THE TASK
Extract each line of the entries that contains the word "Click".

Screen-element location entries
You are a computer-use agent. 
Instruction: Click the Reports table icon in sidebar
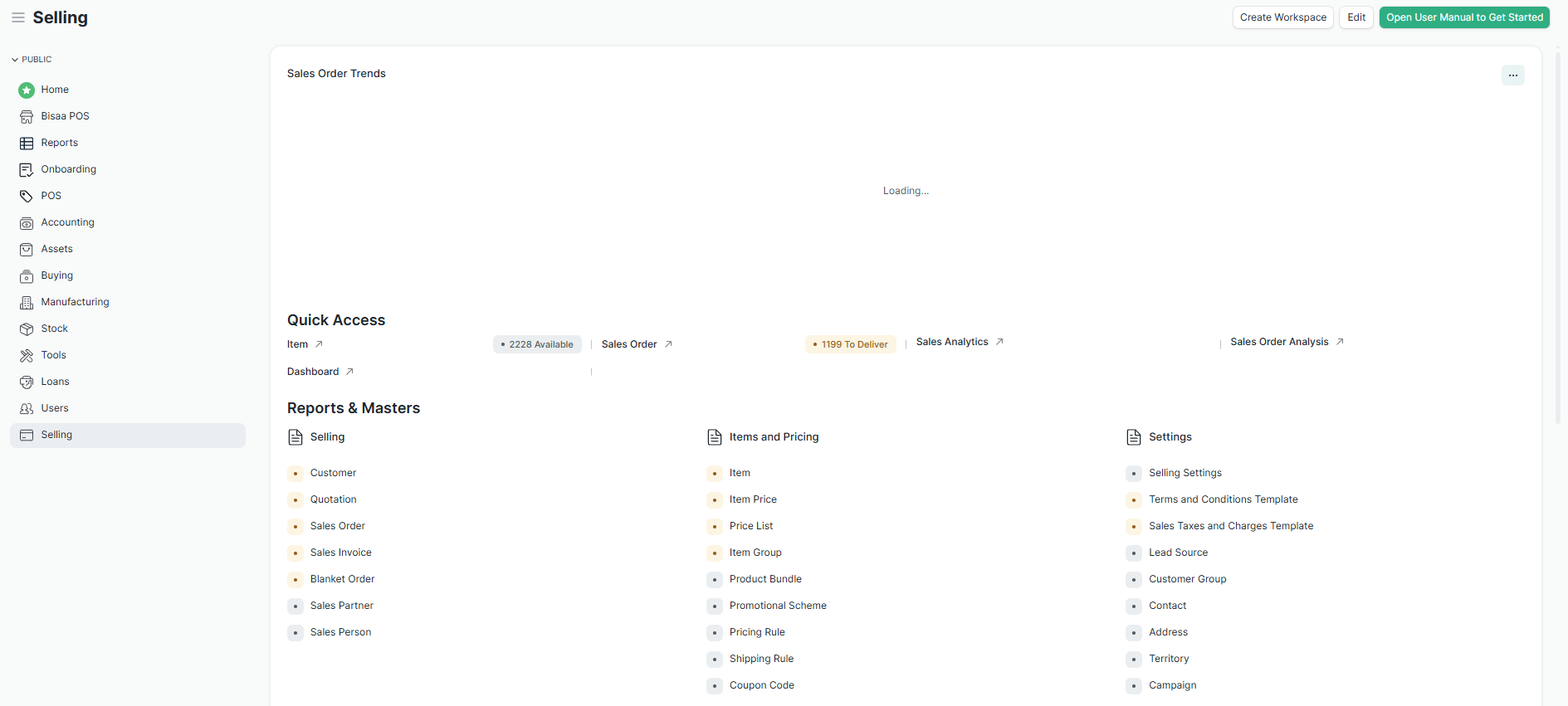[27, 144]
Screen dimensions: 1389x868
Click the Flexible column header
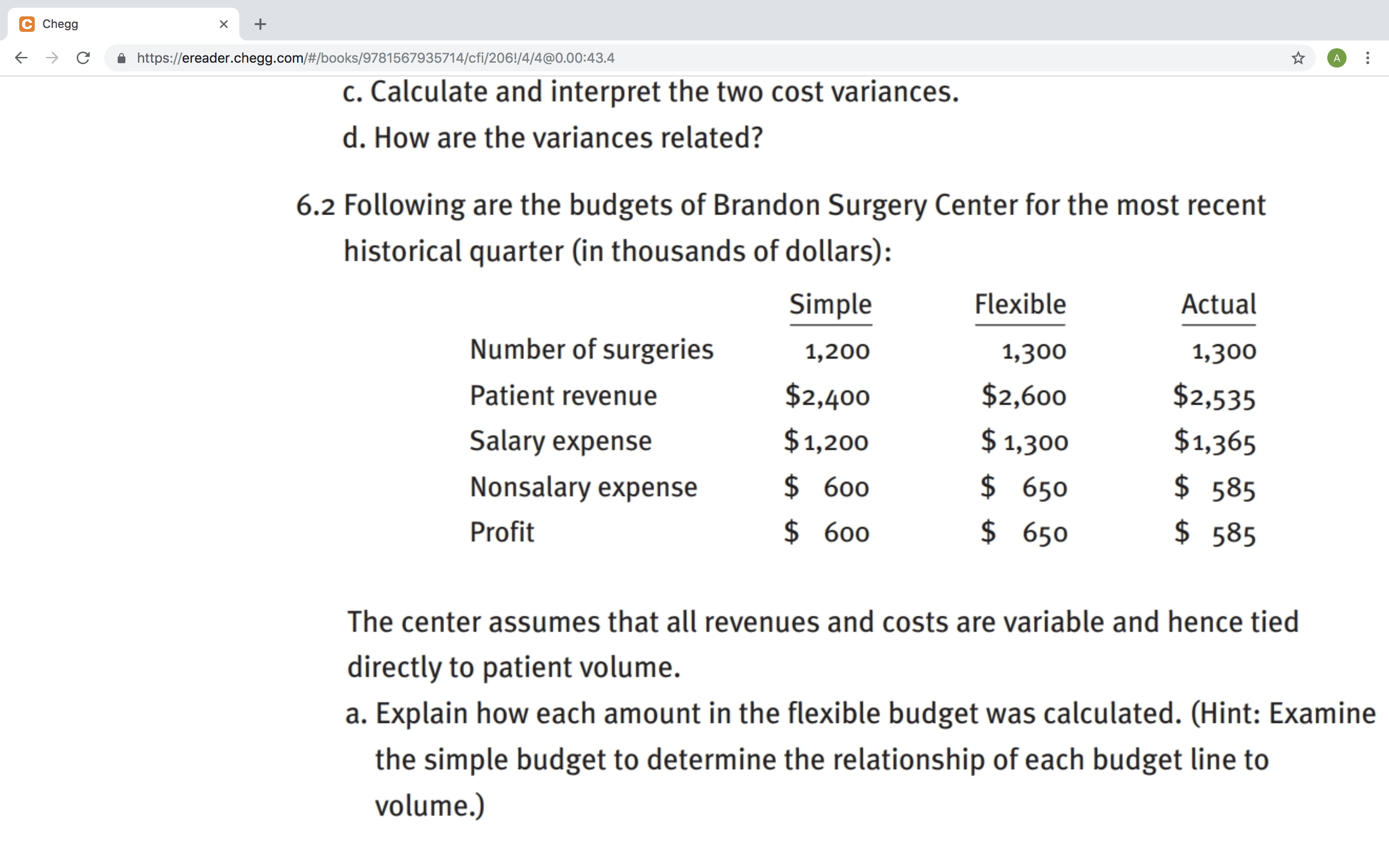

RESPONSE
Instruction: Click the Reports table icon in sidebar
Click the Flexible column header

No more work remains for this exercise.